A New Perspective on Target-Conditioned Structural Dynamics for Link Prediction in Dynamic Graphs
Abstract
Dynamic link prediction requires determining whether the historical interactions of a source node provide reliable structural support for a specific target. Existing target-conditioned methods capture such support through structural heuristics such as repeated interactions or co-neighbor overlap, but typically instantiate them as identity-based encodings and inject them as passive token-level features before aggregation. This design is brittle when exact structural encodings are sparse, and the resulting structural signals can be diluted after being concatenated with high-dimensional time and edge features, while their dynamics remain unmodeled. In this paper, we revisit target-conditioned dynamic link prediction from a structural dynamics modeling perspective and propose TCSD, which formulates structural signals as target-conditioned states, evolves them over recent histories, and uses them to guide aggregation.
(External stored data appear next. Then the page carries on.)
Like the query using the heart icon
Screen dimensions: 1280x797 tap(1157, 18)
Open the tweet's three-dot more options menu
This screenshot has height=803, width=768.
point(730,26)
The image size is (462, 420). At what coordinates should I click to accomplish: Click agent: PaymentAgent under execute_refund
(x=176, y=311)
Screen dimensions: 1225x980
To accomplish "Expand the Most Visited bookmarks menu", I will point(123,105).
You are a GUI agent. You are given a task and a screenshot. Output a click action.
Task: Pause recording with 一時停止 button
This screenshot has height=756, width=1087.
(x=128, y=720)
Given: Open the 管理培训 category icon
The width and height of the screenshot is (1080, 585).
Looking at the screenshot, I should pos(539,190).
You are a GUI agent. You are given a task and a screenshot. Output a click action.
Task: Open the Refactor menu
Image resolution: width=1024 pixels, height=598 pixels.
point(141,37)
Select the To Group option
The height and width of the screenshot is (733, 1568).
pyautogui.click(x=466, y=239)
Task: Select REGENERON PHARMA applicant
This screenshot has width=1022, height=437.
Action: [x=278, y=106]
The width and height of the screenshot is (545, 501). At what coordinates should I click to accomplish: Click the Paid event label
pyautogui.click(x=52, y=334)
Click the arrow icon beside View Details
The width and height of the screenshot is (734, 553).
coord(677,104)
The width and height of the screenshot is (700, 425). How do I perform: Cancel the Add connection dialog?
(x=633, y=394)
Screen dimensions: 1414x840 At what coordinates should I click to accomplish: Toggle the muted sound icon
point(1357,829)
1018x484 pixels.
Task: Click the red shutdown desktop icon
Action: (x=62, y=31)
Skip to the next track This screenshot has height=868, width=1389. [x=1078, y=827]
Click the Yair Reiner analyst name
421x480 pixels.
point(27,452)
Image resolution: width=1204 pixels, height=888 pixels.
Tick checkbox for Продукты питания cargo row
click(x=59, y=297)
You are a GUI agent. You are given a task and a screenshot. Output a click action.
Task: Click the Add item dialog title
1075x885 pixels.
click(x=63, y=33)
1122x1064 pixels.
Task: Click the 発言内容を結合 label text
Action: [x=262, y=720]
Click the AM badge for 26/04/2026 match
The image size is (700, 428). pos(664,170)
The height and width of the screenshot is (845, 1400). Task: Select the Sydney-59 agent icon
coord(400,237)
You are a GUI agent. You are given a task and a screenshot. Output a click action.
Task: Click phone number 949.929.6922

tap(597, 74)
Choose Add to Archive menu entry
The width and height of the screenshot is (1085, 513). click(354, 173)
Concretely, we construct hybrid structural states from exact indicators that preserve time-aware repeat and co-neighbor matches, and relaxed indicators that recover latent support beyond exact identity matching. TCSD further models the dynamics of these states to capture temporal consistency within indicators and complementarity across indicators. Instead of treating structural states as passive features, TCSD uses the learned dynamics as aggregation controllers to amplify target-relevant interactions and suppress irrelevant ones. Experiments on sixteen dynamic graphs show that TCSD outperforms ten baselines, achieving up to a 14.27% relative improvement in MRR.